>> BEGIN Passage provided

These factors are the primary drivers of dealmaking in the composites industry today. Through the end of the first quarter, ~25 acquisitions and financing transactions were announced, involving composites and advanced-materials companies. These include several high-profile deals, such as Warren Buffett-backed Berkshire Hathaway’s (Omaha, Neb.) $9 billion takeover of publicly held Lubrizol Corp. (Wickliffe, Ohio), and Cytec’s (Tempe, Ariz.) long-anticipated divestiture of its noncore building block materials business to private equity group H.I.G. Capital for $180 million. As headline-worthy as these deals have been, the real story is the strategies that have driven them.

It comes as no surprise that aerospace continues to be an area of strategic growth. M&A interest in aerospace composites is particularly high. Despite the high interest, we don’t anticipate as many M&A transactions in the aerospace segment as one might expect. This isn’t due to lack of either acquisitive interest or available funding. In fact, strategic and private equity-backed aerospace companies approach my firm almost daily, seeking aggressively to acquire assets with composites capabilities in both material technologies and component fabrication. The inhibiting factor is that few targets currently meet the size criteria of acquirers that need to deploy meaningful amounts of capital. This should be an indicator for any scalable aerospace composites player who is entertaining an exit in the near future. There will be high interest expressed by acquirers who are willing to pay a “scarcity premium” for a competitively differentiating opportunity.

We do expect to see healthy deal activity in composites, particularly in construction and building products. For the most part, acquirers have concluded that the bottom has been reached in these markets and that there is an opportunity to invest ahead of the full recovery. A good example of this trend is building products manufacturer and distributor Gibraltar Industries’ (Buffalo, N.Y.) pending acquisition of private equity-backed D.S. Brown (North Baltimore, Ohio) for ~$100 million. H.I.G. Capital’s (New York, N.Y.) refinancing of composite building products manufacturer Advanced Environmental Recycling Technology (AERT, Springdale, Ark.) is another. Although acquirers are unwilling to completely ignore the financial downturn that affected most composite building product companies in 2009-2010, they seem willing to structure transactions creatively, thus giving sellers some upside credit for anticipated growth in 2011. We also expect to see increased deal activity in the automotive sector as composite applications continue to play an increasing role.

>> END Passage provided
>> BEGIN Raw data

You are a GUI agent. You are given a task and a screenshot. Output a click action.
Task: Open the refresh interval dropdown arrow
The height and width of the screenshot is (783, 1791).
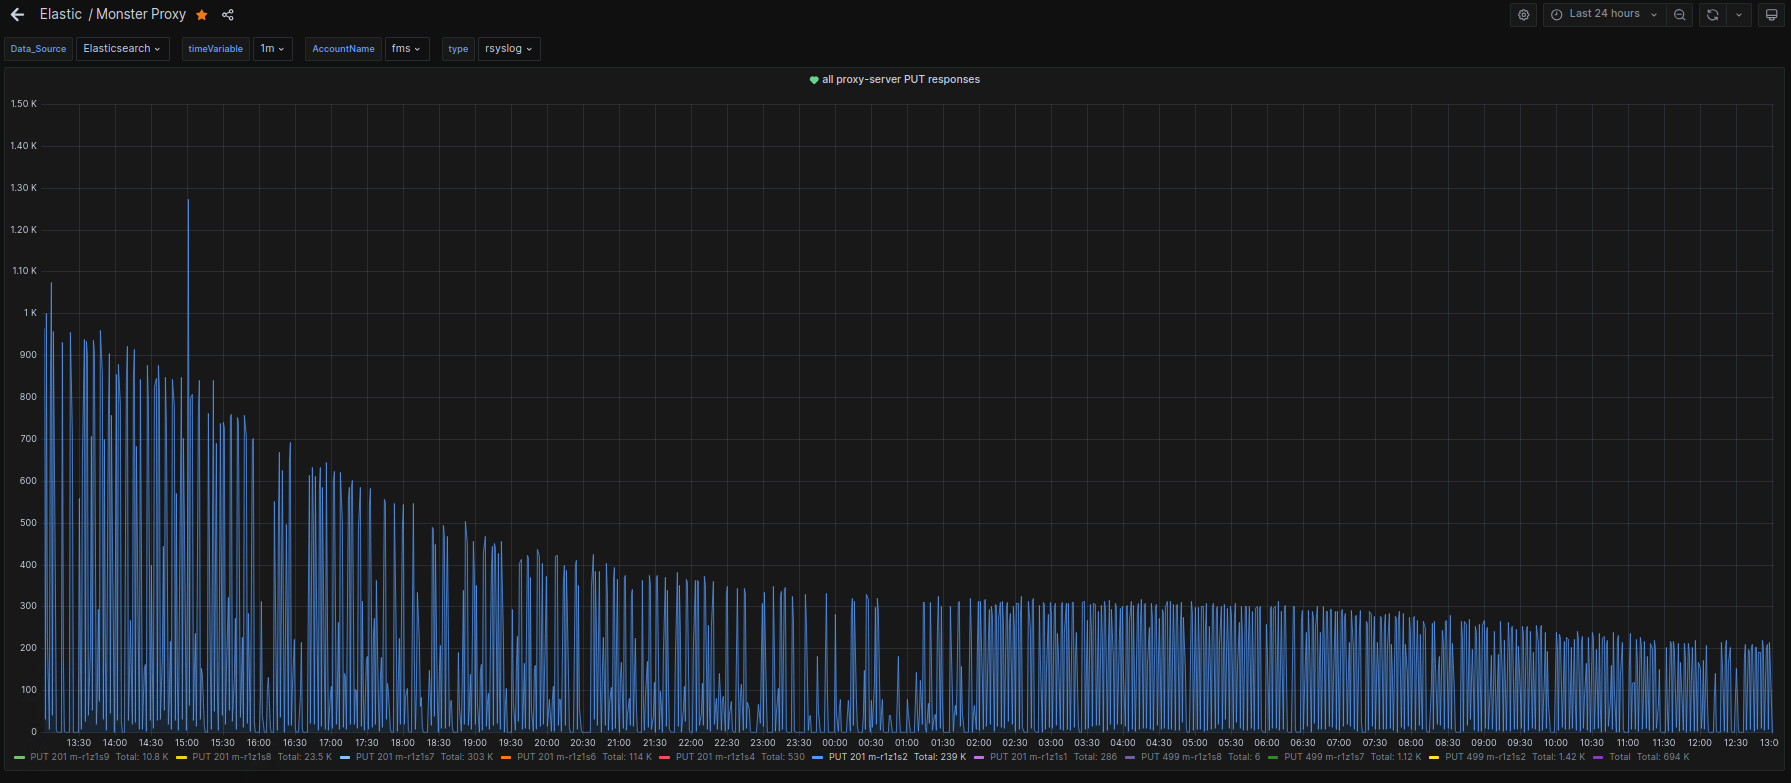pos(1739,15)
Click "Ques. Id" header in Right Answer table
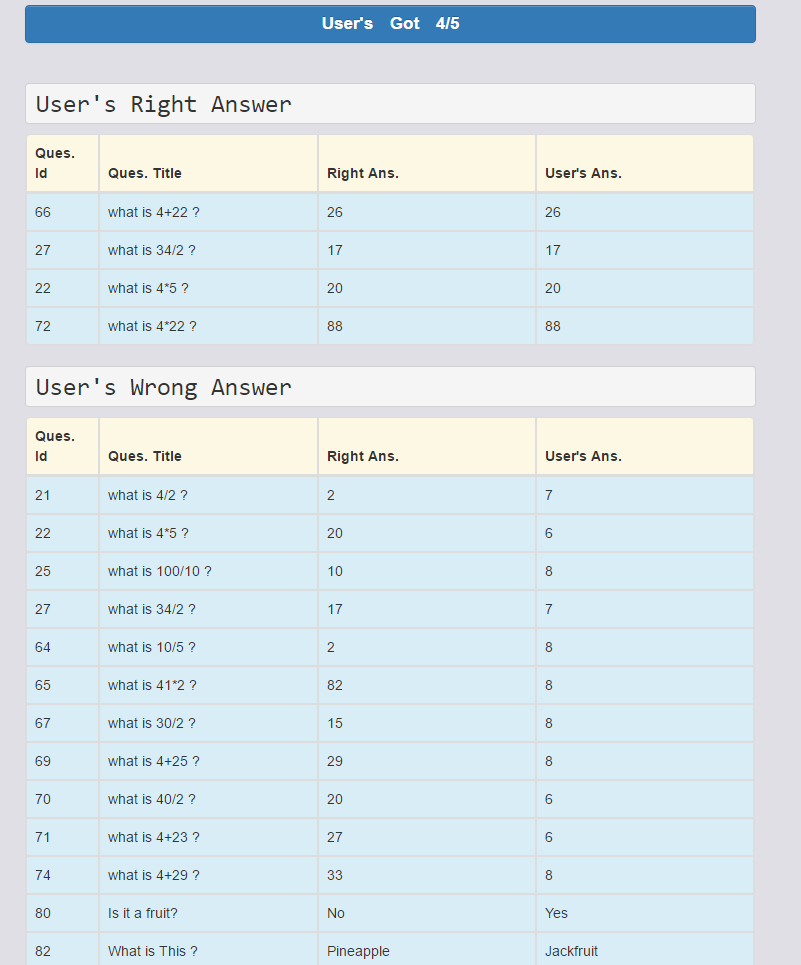The height and width of the screenshot is (965, 801). [55, 163]
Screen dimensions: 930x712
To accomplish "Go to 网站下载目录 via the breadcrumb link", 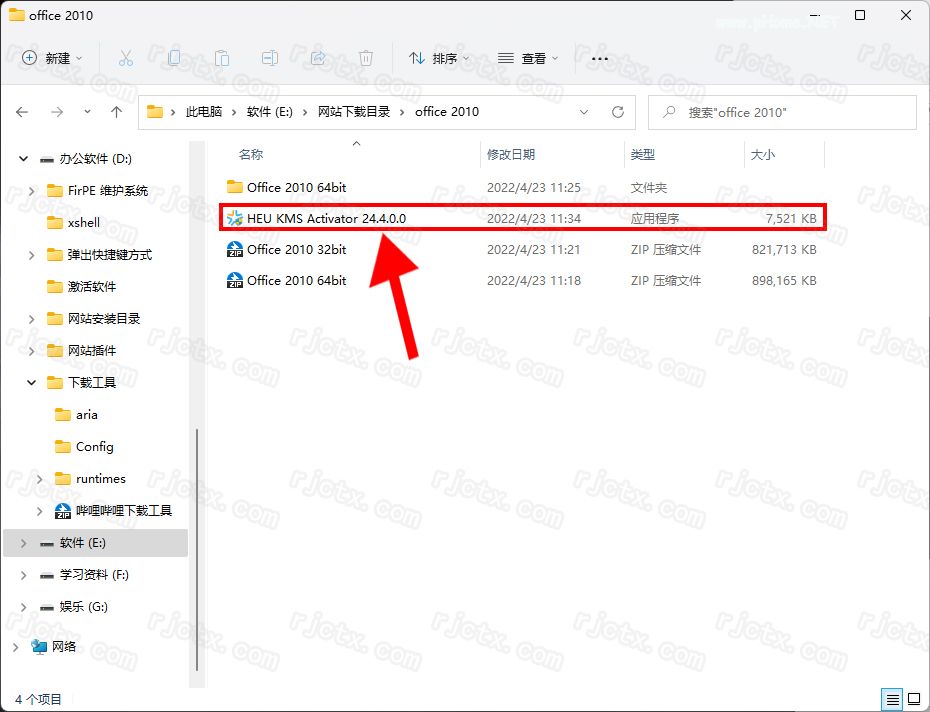I will coord(355,112).
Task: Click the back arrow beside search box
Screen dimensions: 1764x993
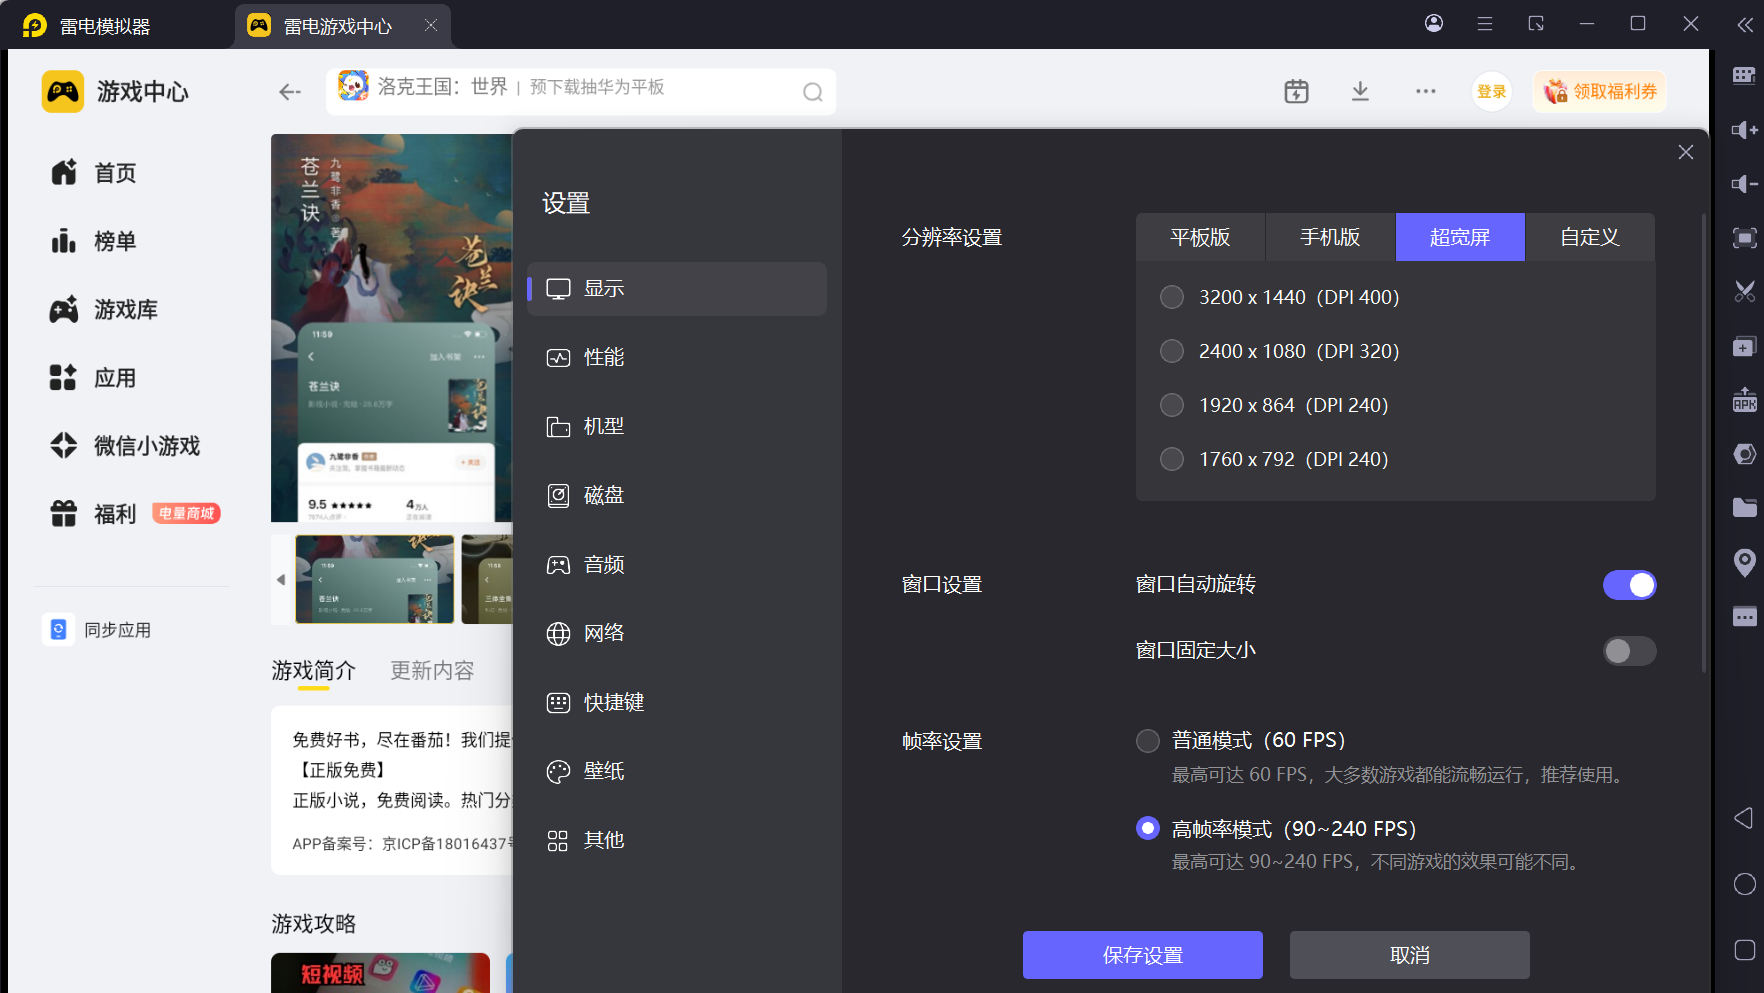Action: [290, 92]
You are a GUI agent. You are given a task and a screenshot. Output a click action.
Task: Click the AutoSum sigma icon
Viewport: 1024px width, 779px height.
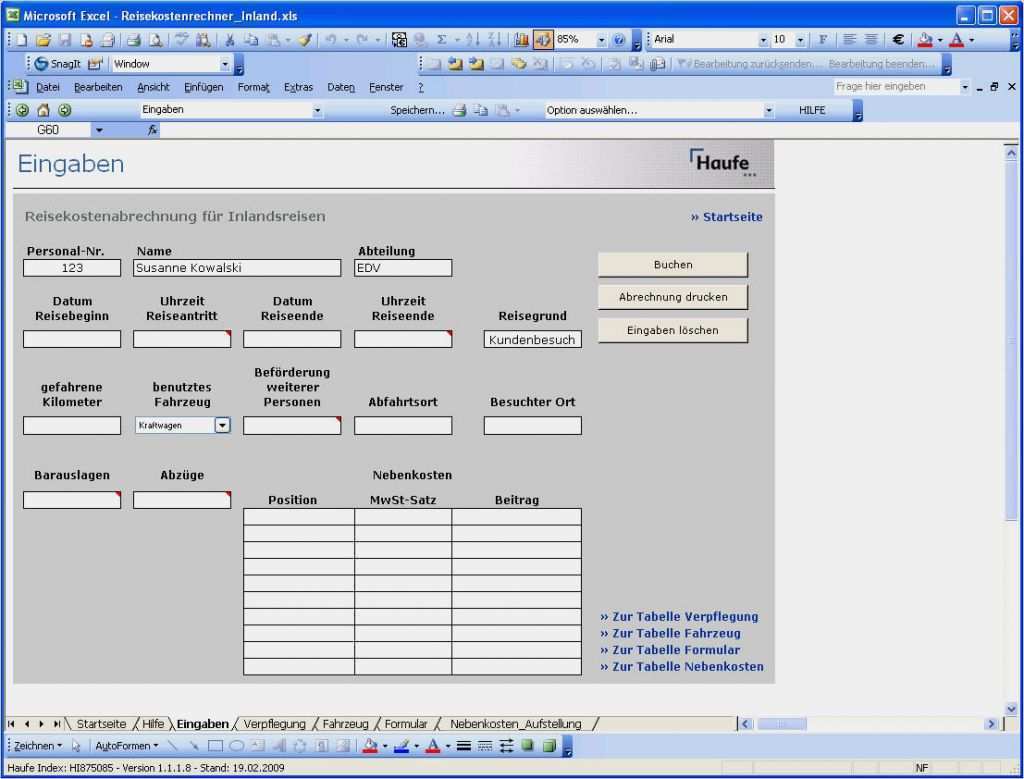pos(441,40)
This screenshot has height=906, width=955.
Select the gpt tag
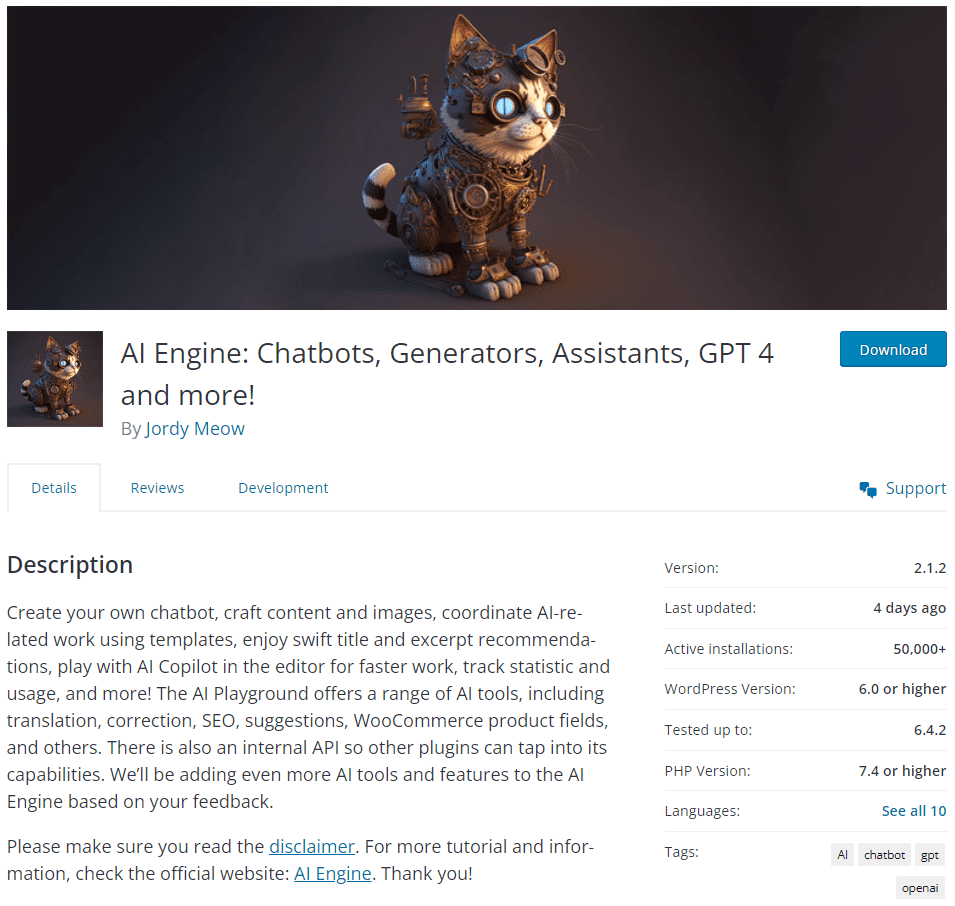pyautogui.click(x=930, y=854)
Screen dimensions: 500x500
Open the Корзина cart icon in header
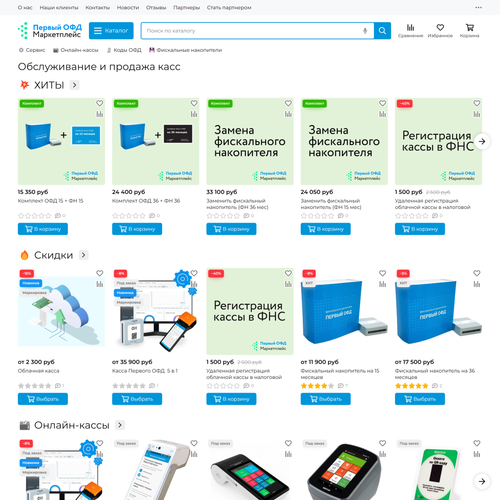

>> END Raw data

## Problem to work on
Extract everything in the composites dealmaking text from "These factors are" down to "have driven them.". The records have no connection to the text about composites dealmaking.

## Answer for the task
These factors are the primary drivers of dealmaking in the composites industry today. Through the end of the first quarter, ~25 acquisitions and financing transactions were announced, involving composites and advanced-materials companies. These include several high-profile deals, such as Warren Buffett-backed Berkshire Hathaway’s (Omaha, Neb.) $9 billion takeover of publicly held Lubrizol Corp. (Wickliffe, Ohio), and Cytec’s (Tempe, Ariz.) long-anticipated divestiture of its noncore building block materials business to private equity group H.I.G. Capital for $180 million. As headline-worthy as these deals have been, the real story is the strategies that have driven them.